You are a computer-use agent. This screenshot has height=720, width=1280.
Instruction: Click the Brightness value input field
==
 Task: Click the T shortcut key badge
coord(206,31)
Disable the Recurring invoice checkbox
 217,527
==
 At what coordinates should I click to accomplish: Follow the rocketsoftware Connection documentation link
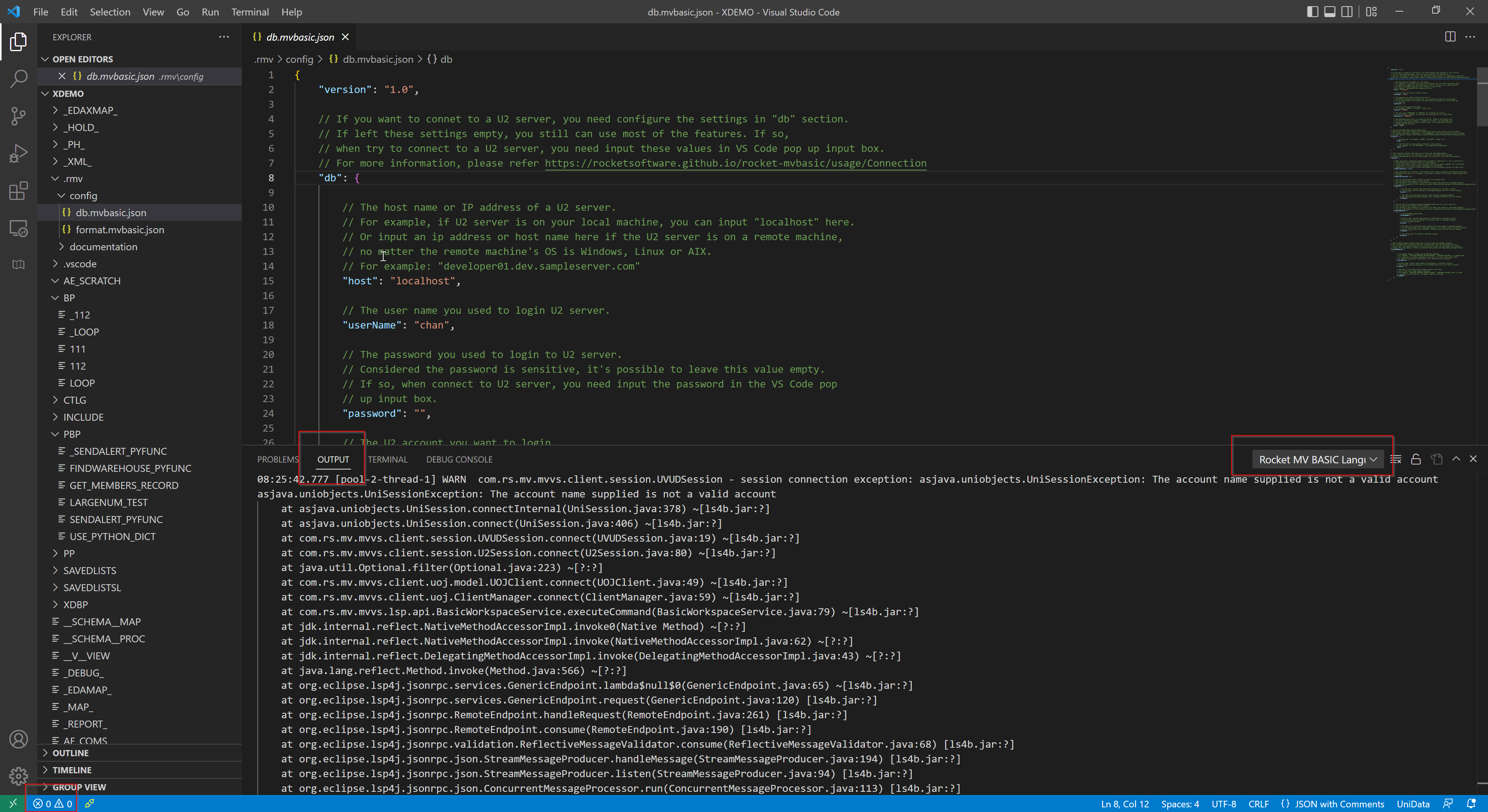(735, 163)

#### Task requirements
Print everything from the line containing "You are a computer-use" down to the line containing "Instruction: Click the", both included, reproducing those lines without any change.

#### The result
You are a computer-use agent. This screenshot has height=720, width=1280.
Instruction: Click the Brightness value input field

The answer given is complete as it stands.